A volunteer at Citrus and Salt in Tel Aviv, which is currently providing hundreds of meals a day to Israeli soldiers and displaced families. (Photo/Harry Ehrlich)
A volunteer at Citrus and Salt in Tel Aviv, which is currently providing hundreds of meals a day to Israeli soldiers and displaced families. (Photo/Harry Ehrlich)

Aliya Fastman and Shaendl Davis, sisters from Berkeley who moved to Israel in 2010 and 2015, respectively, were startled awake on Oct. 19 in Fastman’s Tel Aviv home by the sound of Israel’s Iron Dome defense system intercepting a Hamas rocket.

The booms woke up her children, ages 2 and 5, who’ve been having a hard time falling asleep, Fastman told J. by phone just before midnight in Israel.
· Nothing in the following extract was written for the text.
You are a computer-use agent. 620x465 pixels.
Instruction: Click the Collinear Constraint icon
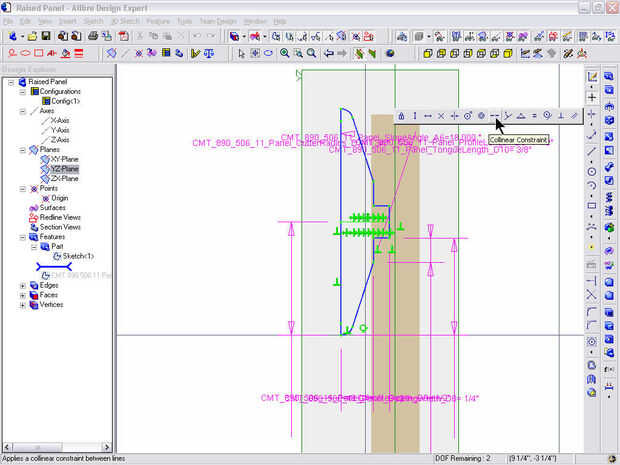pyautogui.click(x=494, y=116)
The sisters, who run a Tel Aviv cooking-class business called Citrus and Salt, have turned their cooking studio into a “citizen‘s kitchen,” a volunteer-supported meal distribution hub. They have provided 400 to 700 warm meals a day to Israel Defense Forces soldiers and Israeli families who have fled their homes along the Gaza and Lebanese borders following the Hamas attack on Oct. 7 when terrorists killed more than 1,400 people and took more than 220 hostages. The next day, Israel declared war on Hamas.
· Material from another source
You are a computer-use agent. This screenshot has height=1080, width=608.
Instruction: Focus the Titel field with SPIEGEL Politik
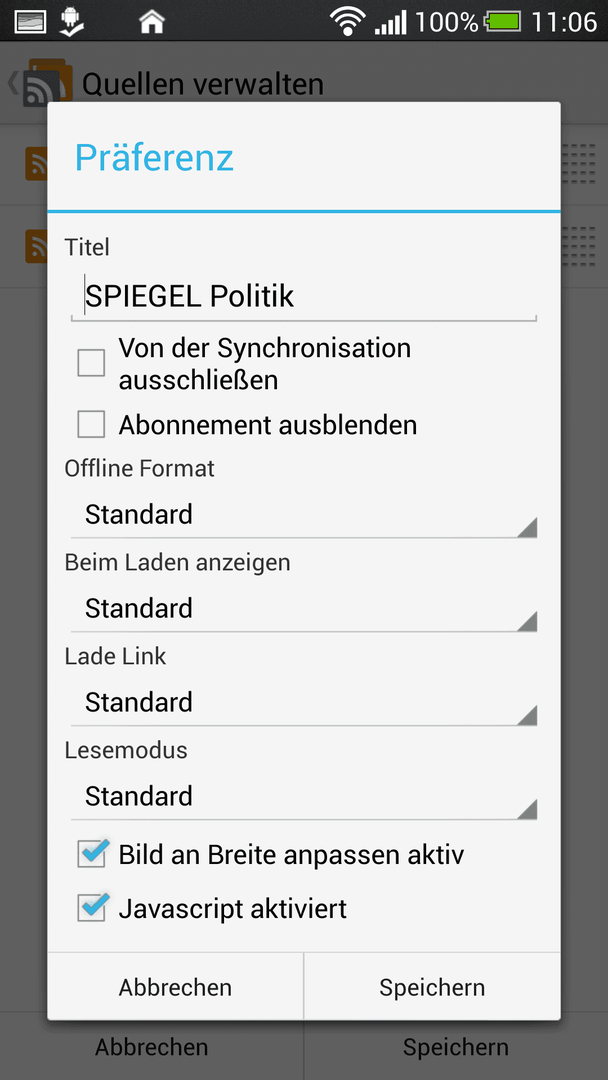click(x=304, y=297)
(From left) Sisters Shaendl Davis and Aliya Fastman with chef Alon Sharaby. Together they are providing 400 to 700 warm meals a day to IDF soldiers and displaced Israeli families. (Photo/Harry Ehrlich)
(From left) Sisters Shaendl Davis and Aliya Fastman with chef Alon Sharaby. Together they are providing 400 to 700 warm meals a day to IDF soldiers and displaced Israeli families. (Photo/Harry Ehrlich)

With help from a third chef, Alon Sharaby, and a team of more than 200 volunteers, they prepared more than 5,200 meals between Oct. 9 and Oct. 19.
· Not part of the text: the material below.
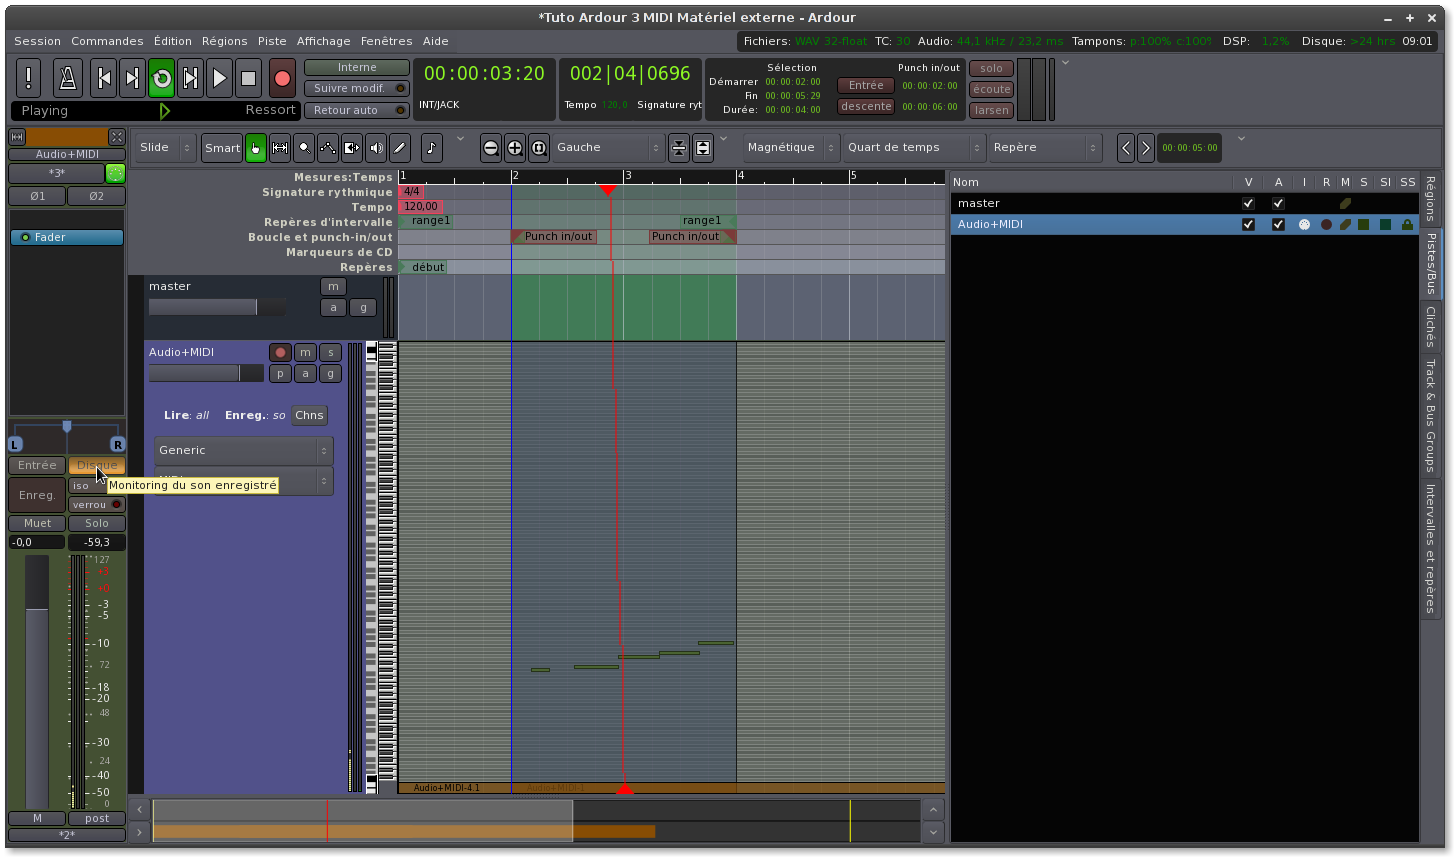
Task: Open the Slide edit mode dropdown
Action: pyautogui.click(x=165, y=148)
Fastman and Davis exemplify the groundswell of Israelis who have raced to support their fellow civilians and soldiers as the country is mourning, traumatized and in the midst of war.

“I think a lot of people just want to be able to do something and can’t psychologically cope with the horror of everything,” said Fastman, 35. “They just come and want to move stuff or cut stuff or be in community with each other. It’s a little bit of a Band-Aid on a gushing wound, but you’re grateful for it. So we are just trying to move together one day at a time to help as many people as we can.”

Fastman, a graduate of UC Santa Cruz who later served in the IDF, earned her master’s degree from Tel Aviv University in conflict resolution and mediation. Last week, her mother, Rabbi Sara Shendelman, a Renewal rabbi at Berkeley synagogue Chochmat HaLev, launched a GoFundMe campaign for Citrus and Salt to keep the kitchen running at top speed. All donations go toward cooking supplies, ingredients, logistics and operational costs.

Citrus and Salt has prepared Israeli comfort food such as schnitzel, pasta and sabich — an eggplant pita sandwich that was a special request from a reservist — and Shabbat meals for people who have come directly to its Tel Aviv storefront and through a network of drivers who take meals to army bases or meet up with a liaison if there is a closed military zone.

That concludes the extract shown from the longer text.